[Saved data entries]
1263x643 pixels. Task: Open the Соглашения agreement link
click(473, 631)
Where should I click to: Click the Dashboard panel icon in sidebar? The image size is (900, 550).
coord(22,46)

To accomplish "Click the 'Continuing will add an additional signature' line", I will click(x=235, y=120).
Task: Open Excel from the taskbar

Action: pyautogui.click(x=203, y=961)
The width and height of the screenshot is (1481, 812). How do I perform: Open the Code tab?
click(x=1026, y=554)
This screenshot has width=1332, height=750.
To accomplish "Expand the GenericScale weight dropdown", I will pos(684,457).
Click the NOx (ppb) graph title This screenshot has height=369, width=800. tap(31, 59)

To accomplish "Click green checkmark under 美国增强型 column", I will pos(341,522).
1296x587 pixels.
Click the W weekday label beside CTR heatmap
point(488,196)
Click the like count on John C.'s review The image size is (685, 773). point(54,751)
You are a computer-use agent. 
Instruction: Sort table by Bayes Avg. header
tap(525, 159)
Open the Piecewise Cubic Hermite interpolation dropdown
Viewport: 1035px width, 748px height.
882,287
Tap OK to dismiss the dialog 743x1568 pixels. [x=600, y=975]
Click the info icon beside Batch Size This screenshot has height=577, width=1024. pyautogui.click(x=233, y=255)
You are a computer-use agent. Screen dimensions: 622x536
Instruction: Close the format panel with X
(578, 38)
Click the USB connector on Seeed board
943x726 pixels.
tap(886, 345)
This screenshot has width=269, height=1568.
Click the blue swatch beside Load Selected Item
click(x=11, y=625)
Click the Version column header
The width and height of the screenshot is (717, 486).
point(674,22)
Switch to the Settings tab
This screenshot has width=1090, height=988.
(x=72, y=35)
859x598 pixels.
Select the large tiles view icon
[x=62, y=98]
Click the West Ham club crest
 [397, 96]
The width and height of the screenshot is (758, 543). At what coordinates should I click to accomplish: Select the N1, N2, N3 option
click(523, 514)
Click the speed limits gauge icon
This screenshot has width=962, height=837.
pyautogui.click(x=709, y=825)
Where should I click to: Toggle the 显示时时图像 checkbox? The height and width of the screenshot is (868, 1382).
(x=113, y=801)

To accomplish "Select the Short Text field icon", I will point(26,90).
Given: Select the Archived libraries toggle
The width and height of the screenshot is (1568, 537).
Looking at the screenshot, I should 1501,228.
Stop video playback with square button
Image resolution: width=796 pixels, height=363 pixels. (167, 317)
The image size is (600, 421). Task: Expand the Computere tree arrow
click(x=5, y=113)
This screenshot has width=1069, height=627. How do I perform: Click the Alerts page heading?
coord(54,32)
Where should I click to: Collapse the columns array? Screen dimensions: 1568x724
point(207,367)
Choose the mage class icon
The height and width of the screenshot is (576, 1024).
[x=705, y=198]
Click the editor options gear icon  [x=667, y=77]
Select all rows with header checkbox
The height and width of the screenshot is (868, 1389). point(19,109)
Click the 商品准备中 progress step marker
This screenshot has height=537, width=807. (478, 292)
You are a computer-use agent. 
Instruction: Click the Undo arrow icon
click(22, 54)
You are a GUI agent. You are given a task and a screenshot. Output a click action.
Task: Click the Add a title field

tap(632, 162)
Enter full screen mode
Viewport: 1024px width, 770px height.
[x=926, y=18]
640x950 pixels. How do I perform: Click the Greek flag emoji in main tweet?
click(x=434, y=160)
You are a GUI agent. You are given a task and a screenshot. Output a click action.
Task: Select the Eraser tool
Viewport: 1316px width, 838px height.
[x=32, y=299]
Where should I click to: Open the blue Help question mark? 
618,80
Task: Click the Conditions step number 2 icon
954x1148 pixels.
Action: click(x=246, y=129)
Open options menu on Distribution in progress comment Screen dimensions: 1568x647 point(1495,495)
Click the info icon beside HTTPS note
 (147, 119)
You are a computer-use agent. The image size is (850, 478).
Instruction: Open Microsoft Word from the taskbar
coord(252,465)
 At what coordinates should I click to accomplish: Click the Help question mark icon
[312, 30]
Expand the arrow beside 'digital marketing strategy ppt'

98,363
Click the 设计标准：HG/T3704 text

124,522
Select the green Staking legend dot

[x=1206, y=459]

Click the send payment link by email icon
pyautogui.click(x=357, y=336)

_Instructions to follow:_ Copy, from the lines above, each one that holds "will".

_Reply:_
To accomplish "Click the 'Continuing will add an additional signature' line", I will click(x=235, y=120).
To accomplish "Expand the GenericScale weight dropdown", I will pos(684,457).
To accomplish "Click green checkmark under 美国增强型 column", I will pos(341,522).
To accomplish "Select the Short Text field icon", I will point(26,90).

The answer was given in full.